Stored records
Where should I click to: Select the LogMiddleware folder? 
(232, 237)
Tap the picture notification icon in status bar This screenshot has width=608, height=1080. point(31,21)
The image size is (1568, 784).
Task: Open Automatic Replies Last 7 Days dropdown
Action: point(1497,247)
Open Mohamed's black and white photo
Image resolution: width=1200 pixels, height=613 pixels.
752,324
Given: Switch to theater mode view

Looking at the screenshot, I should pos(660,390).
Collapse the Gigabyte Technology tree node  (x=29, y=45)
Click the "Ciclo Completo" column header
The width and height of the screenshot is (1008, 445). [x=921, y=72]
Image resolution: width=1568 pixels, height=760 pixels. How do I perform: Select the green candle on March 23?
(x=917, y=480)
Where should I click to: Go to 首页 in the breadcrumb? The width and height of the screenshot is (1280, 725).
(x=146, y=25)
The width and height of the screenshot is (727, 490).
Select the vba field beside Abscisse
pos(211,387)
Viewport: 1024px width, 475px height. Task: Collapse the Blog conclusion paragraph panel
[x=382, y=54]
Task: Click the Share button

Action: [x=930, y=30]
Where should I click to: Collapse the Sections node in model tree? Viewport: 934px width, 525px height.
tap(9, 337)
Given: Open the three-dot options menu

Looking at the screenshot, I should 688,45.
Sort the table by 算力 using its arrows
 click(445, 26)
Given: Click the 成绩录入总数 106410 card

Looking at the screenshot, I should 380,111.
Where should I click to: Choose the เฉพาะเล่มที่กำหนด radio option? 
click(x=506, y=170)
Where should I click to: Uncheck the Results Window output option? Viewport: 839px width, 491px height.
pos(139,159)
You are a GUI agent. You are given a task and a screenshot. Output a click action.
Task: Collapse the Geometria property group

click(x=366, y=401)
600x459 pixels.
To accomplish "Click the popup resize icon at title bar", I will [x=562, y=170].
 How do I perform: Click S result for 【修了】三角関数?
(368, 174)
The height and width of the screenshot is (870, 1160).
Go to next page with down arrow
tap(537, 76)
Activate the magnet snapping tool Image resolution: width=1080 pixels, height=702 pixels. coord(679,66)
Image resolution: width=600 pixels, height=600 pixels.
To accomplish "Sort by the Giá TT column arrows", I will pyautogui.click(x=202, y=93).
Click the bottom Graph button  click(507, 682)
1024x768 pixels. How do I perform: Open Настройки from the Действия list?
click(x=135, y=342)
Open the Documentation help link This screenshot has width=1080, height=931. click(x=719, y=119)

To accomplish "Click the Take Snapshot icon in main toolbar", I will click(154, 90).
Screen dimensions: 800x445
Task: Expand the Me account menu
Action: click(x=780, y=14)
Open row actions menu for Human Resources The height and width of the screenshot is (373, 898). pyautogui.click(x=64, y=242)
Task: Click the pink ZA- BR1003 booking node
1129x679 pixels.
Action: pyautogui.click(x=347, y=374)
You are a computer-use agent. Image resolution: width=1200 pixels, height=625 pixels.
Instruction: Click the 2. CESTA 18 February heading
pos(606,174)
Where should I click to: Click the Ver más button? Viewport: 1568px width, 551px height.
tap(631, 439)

## EXERCISE
The expected output is every line of the records in which the string "agent" appears.

## WORKED SOLUTION
You are a GUI agent. You are given a task and a screenshot. Output a click action.
You are a computer-use agent. Image resolution: width=1200 pixels, height=625 pixels.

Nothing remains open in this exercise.